Shepherd S F, McGuire N D, de Lacy Costello B P J, Ewen R J, Jayasena D H, Vaughan K, Ahmed I, Probert C S, Ratcliffe N M
Institute of Bio-sensing Technology, University of the West of England, Bristol BS16 1QY, UK.
J Breath Res. 2014 Jun;8(2):026001. doi: 10.1088/1752-7155/8/2/026001. Epub 2014 Mar 27.

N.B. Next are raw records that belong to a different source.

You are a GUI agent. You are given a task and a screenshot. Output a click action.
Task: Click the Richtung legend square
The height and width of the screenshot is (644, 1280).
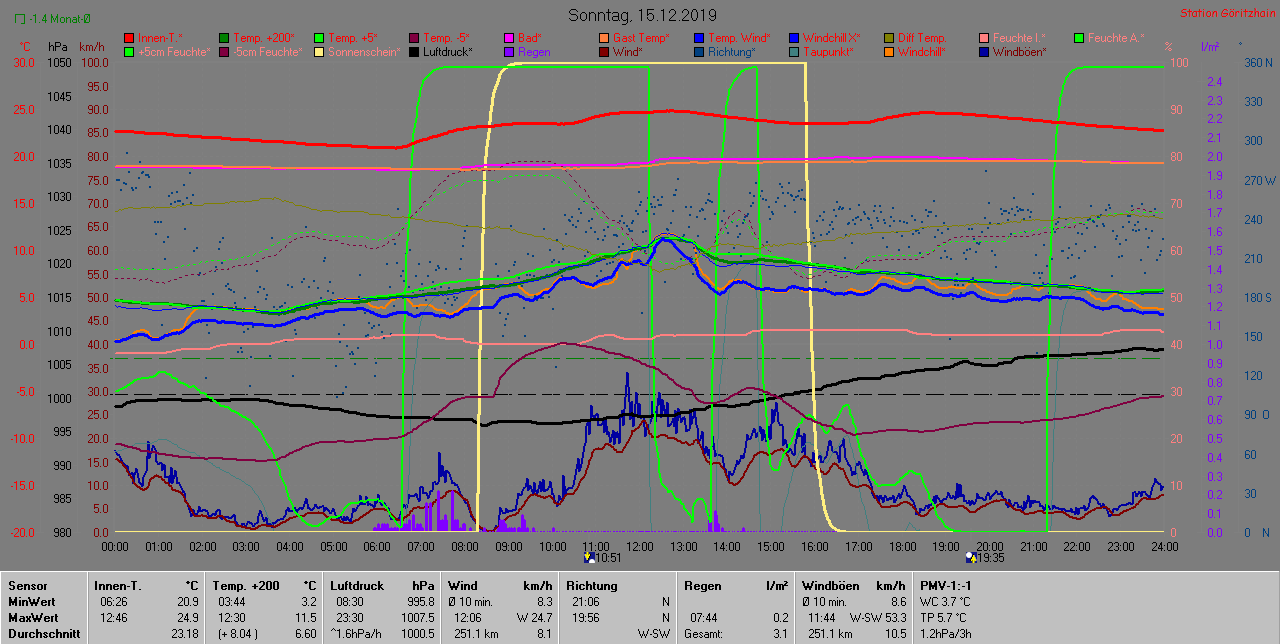pos(699,52)
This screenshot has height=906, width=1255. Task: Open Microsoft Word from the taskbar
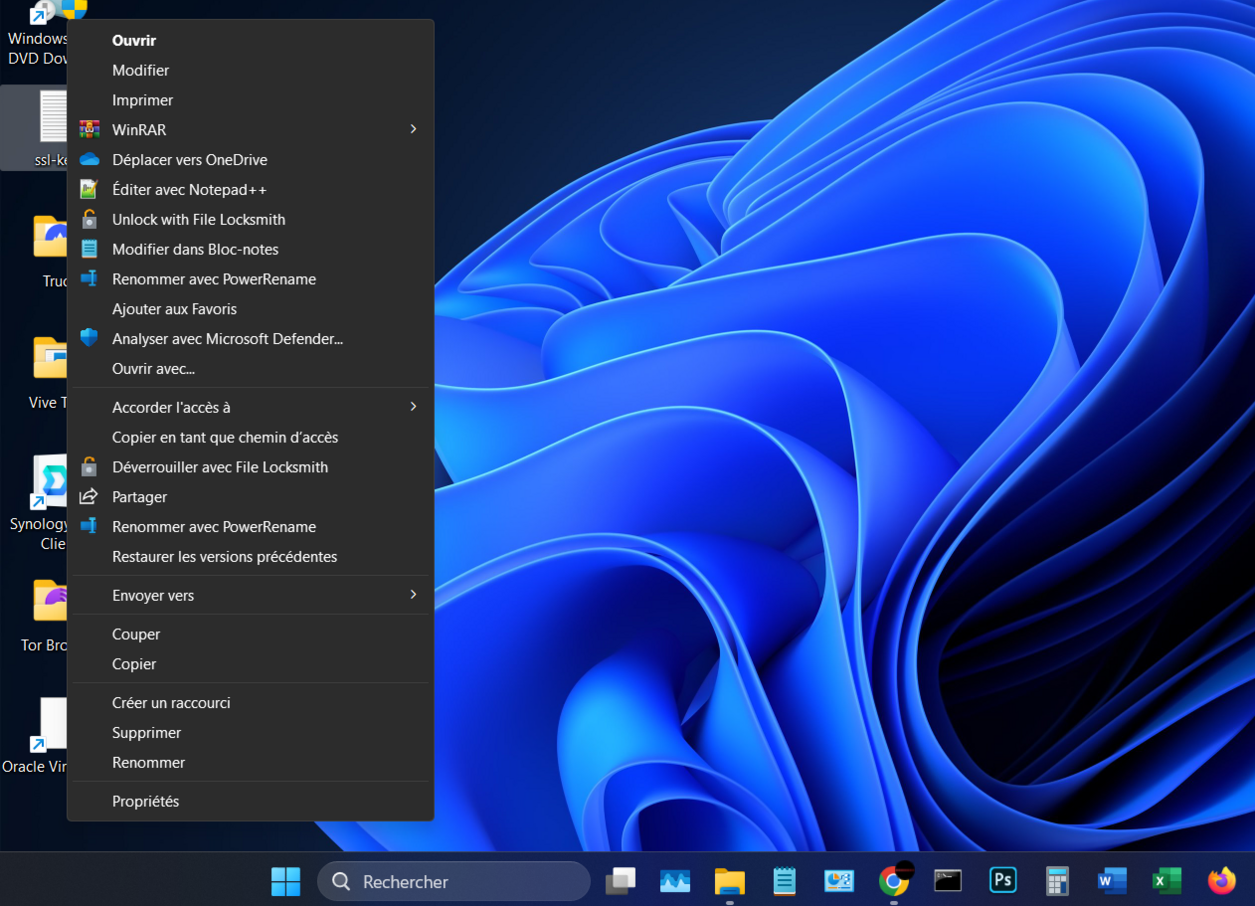pos(1111,880)
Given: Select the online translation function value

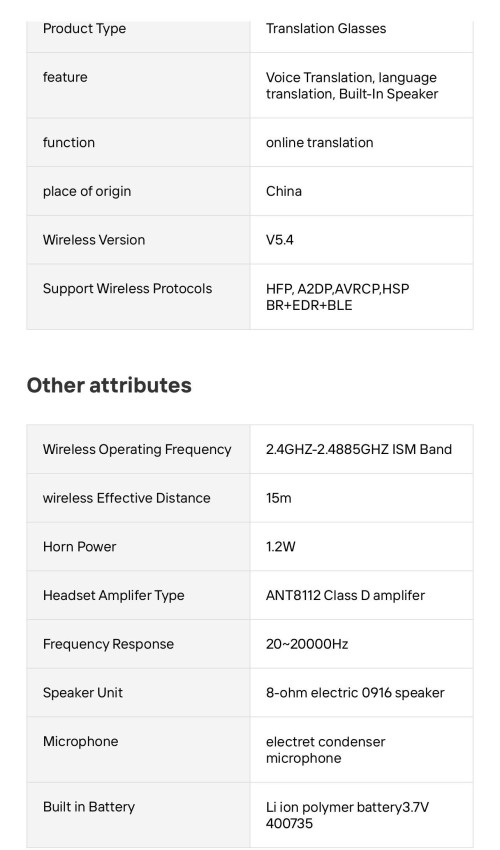Looking at the screenshot, I should [319, 143].
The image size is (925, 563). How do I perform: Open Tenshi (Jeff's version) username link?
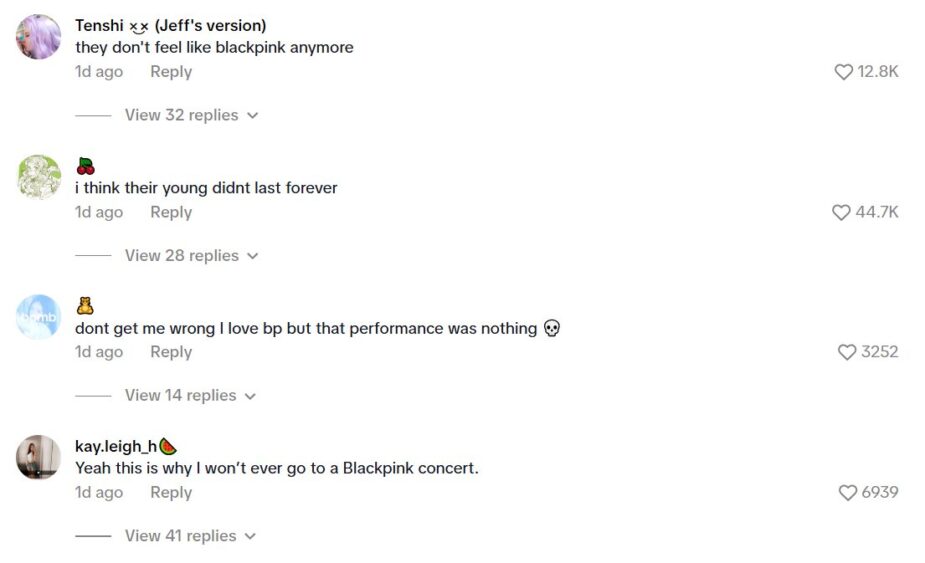pos(170,25)
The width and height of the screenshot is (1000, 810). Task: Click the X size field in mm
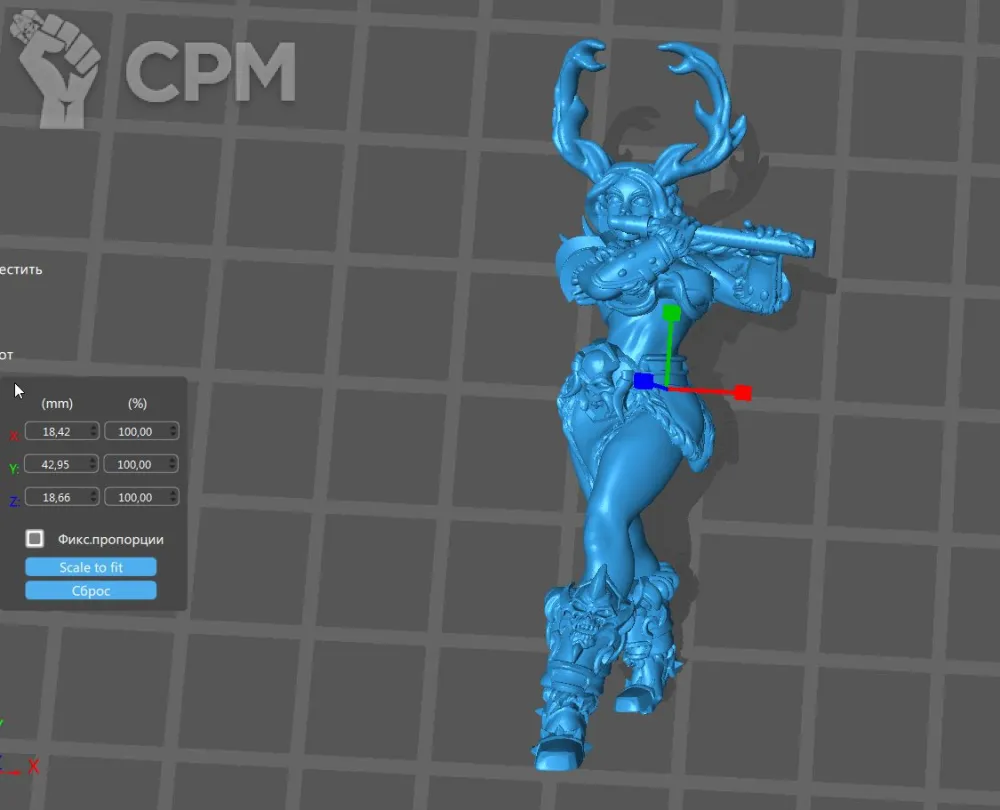tap(56, 431)
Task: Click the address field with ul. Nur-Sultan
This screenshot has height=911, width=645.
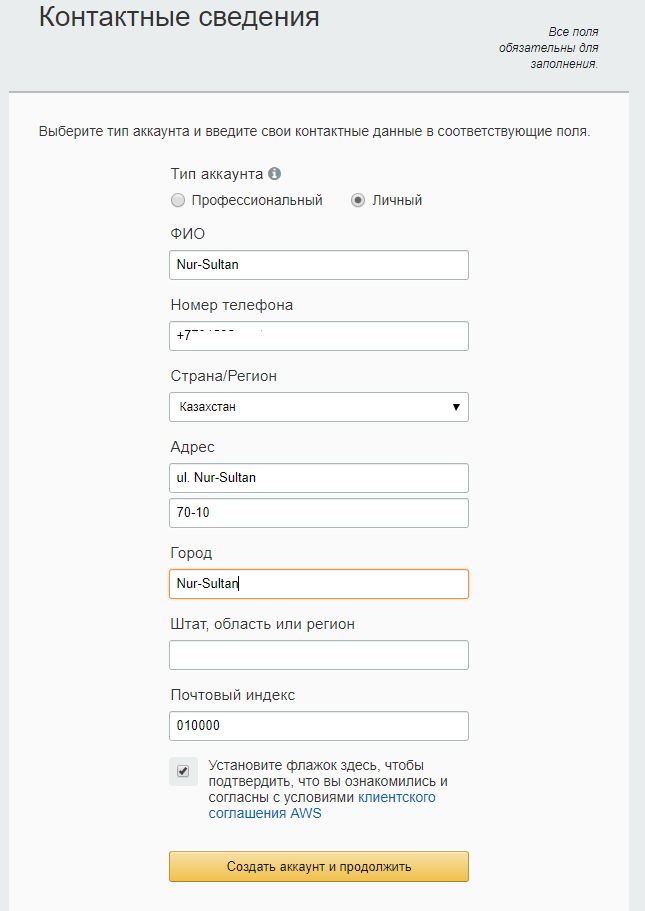Action: pyautogui.click(x=318, y=477)
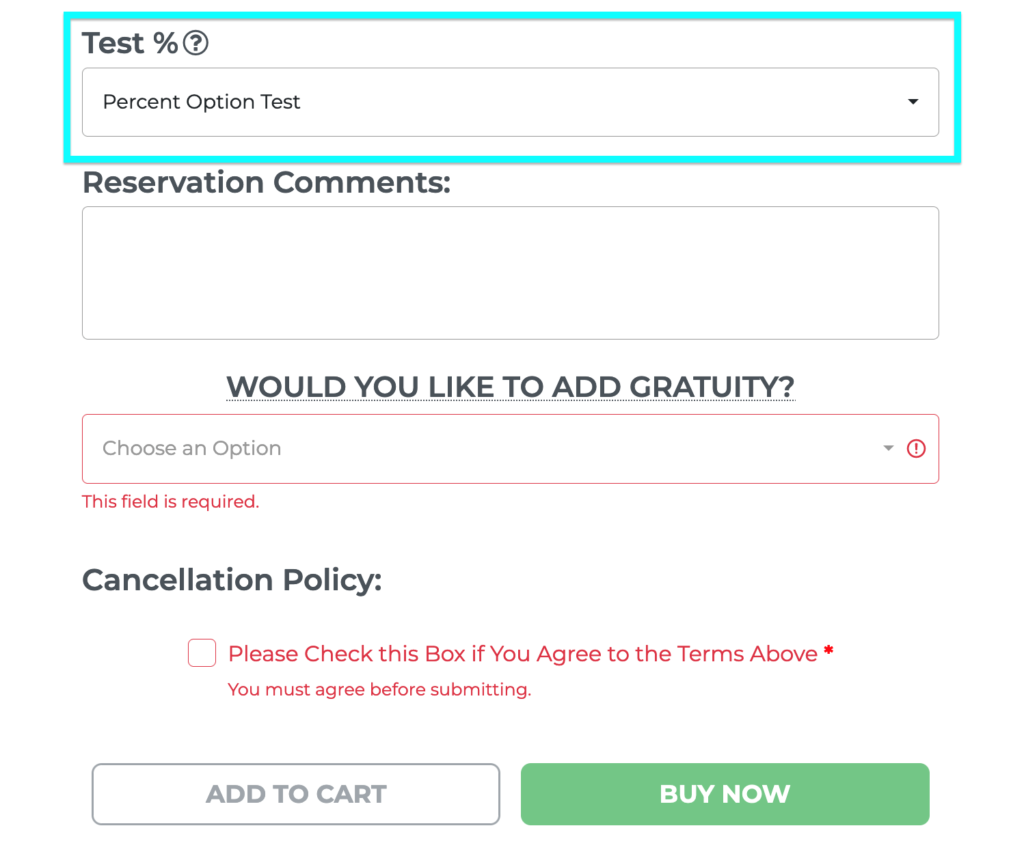Click the Test % field label
The image size is (1024, 854).
click(130, 43)
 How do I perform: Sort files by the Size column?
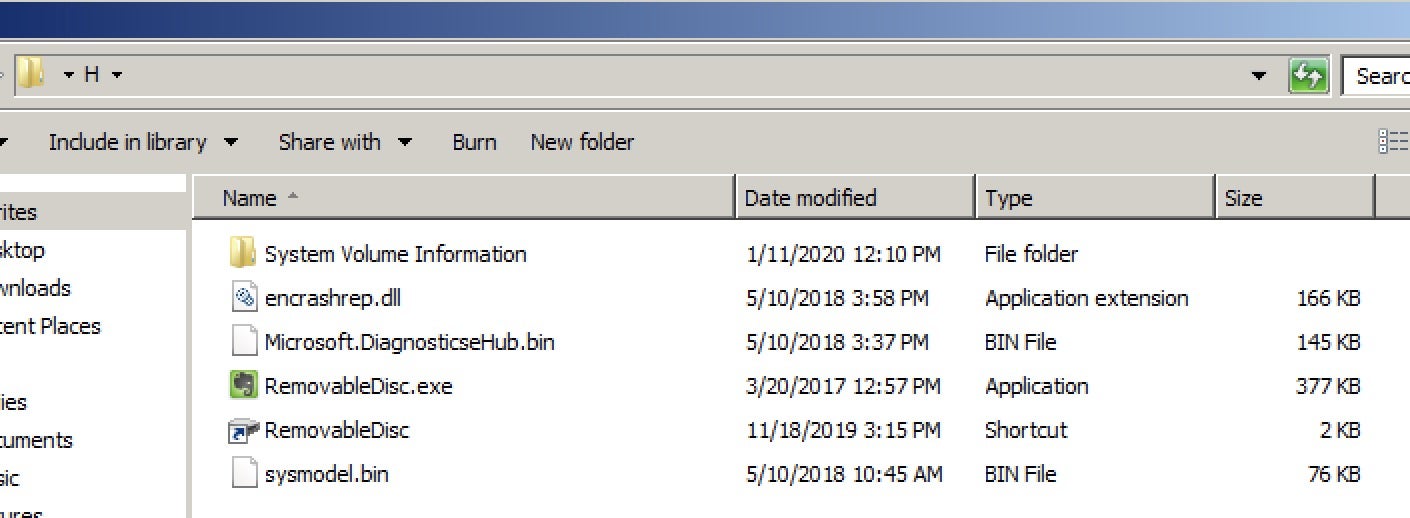pos(1243,198)
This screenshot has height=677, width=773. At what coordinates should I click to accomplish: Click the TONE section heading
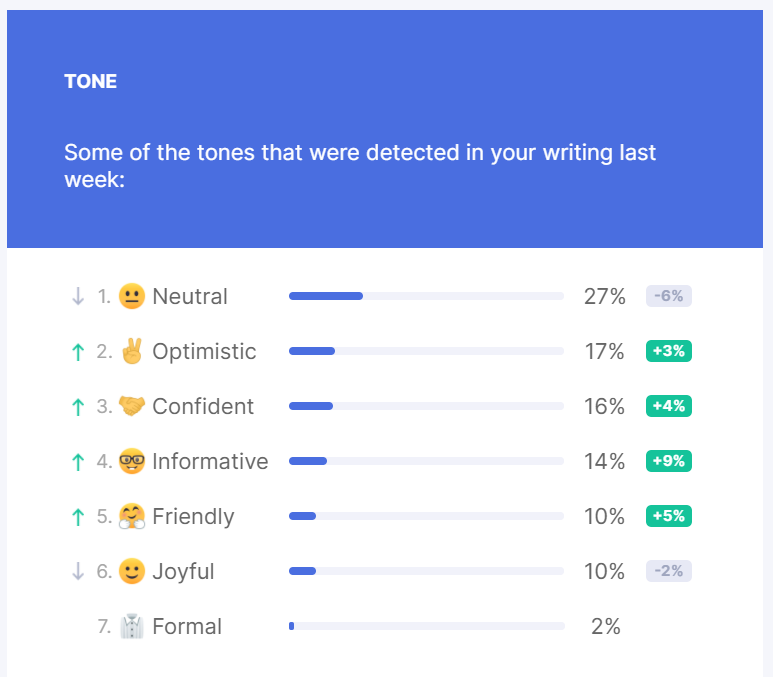91,81
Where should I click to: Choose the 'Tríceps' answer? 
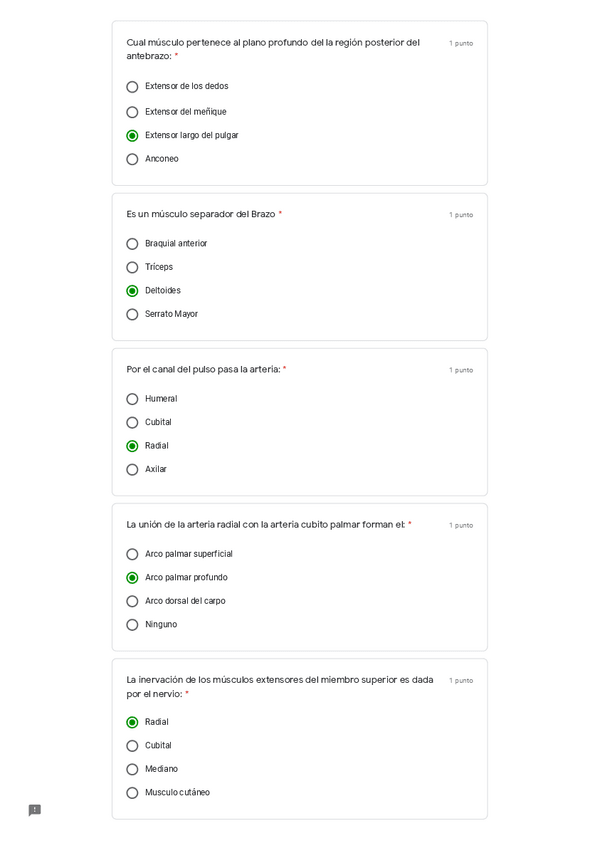[x=132, y=267]
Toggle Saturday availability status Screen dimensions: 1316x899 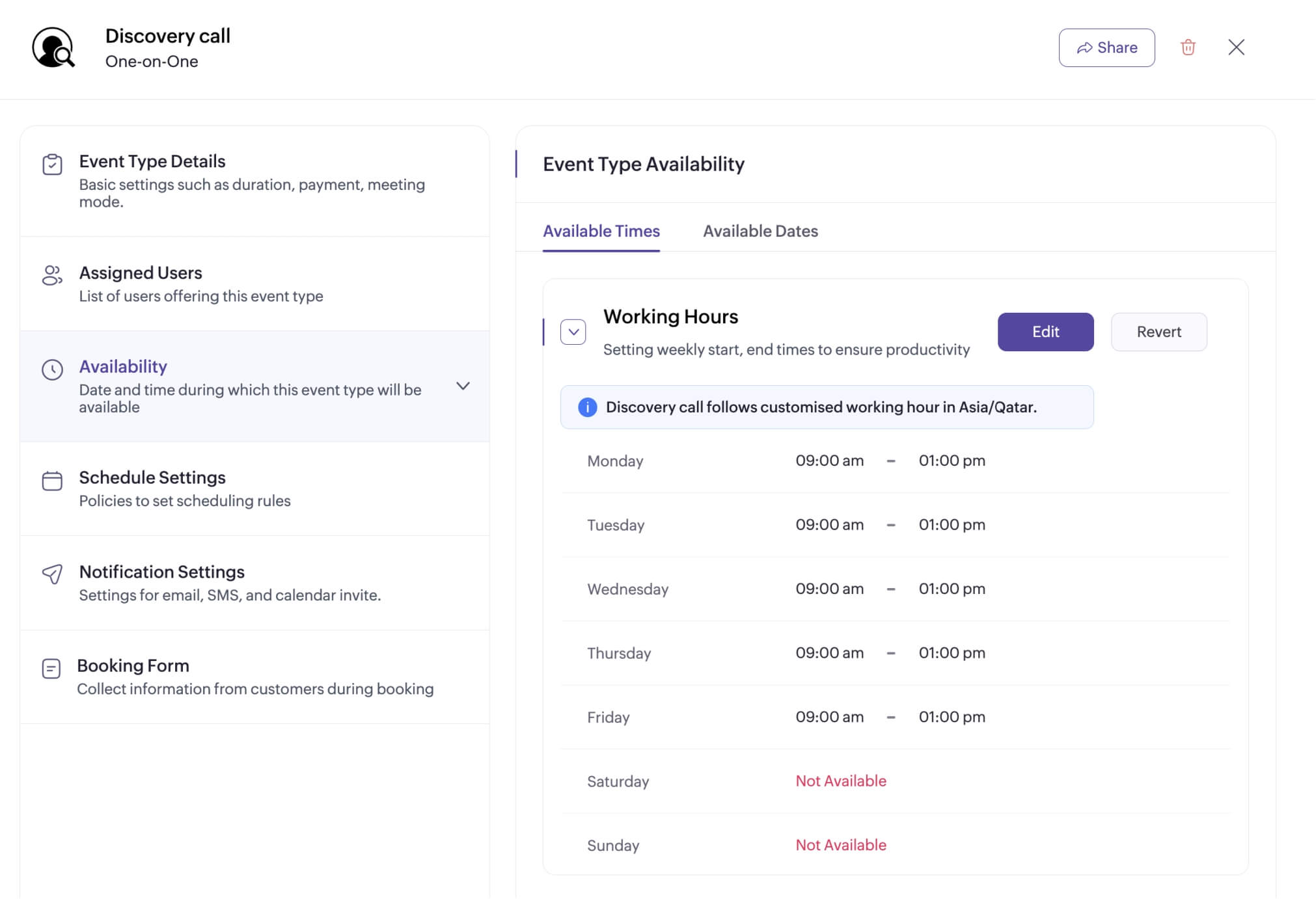point(840,779)
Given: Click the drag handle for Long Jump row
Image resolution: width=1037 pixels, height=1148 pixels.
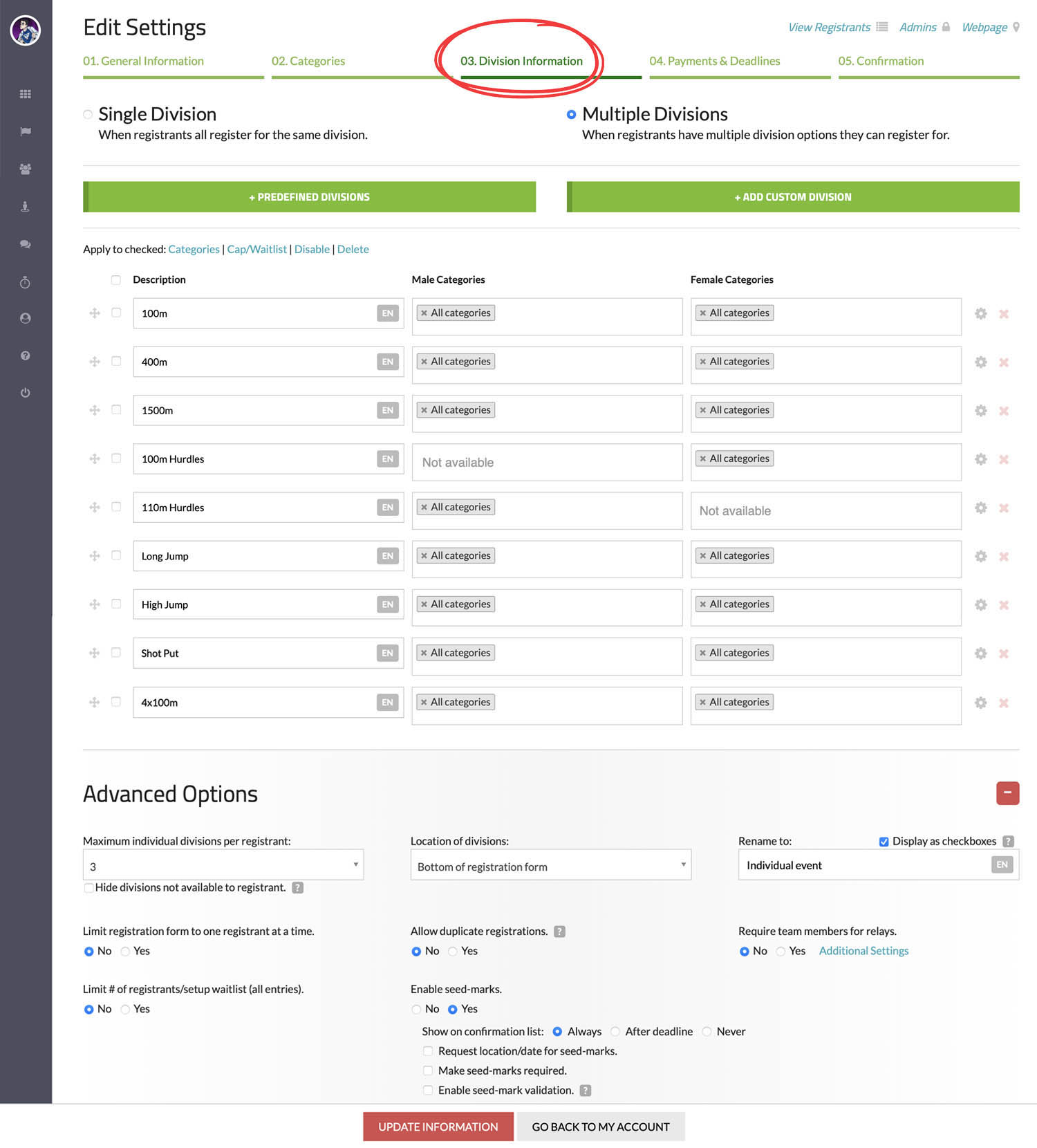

There is much clinical interest in the development of a low-cost and reliable test for diagnosing inflammatory bowel disease (IBD) and irritable bowel syndrome (IBS), two very distinct diseases that can present with similar symptoms. The assessment of stool samples for the diagnosis of gastro-intestinal diseases is in principle an ideal non-invasive testing method. This paper presents an approach to stool analysis using headspace gas chromatography and a single metal oxide sensor coupled to artificial neural network software. Currently, the system is able to distinguish samples from patients with IBS from patients with IBD with a sensitivity and specificity of 76% and 88% respectively, with an overall mean predictive accuracy of 76%.
开发一种低成本且可靠的测试方法来诊断炎症性肠病(IBD)和肠易激综合征(IBS)引起了临床的广泛关注,这两种截然不同的疾病却可能表现出相似的症状。通过评估粪便样本诊断胃肠疾病原则上是一种理想的非侵入性检测方法。本文介绍了一种利用顶空气相色谱法和与人工神经网络软件相结合的单一金属氧化物传感器进行粪便分析的方法。目前,该系统能够区分IBS患者和IBD患者的样本,灵敏度和特异性分别为76%和88%,总体平均预测准确率为76%。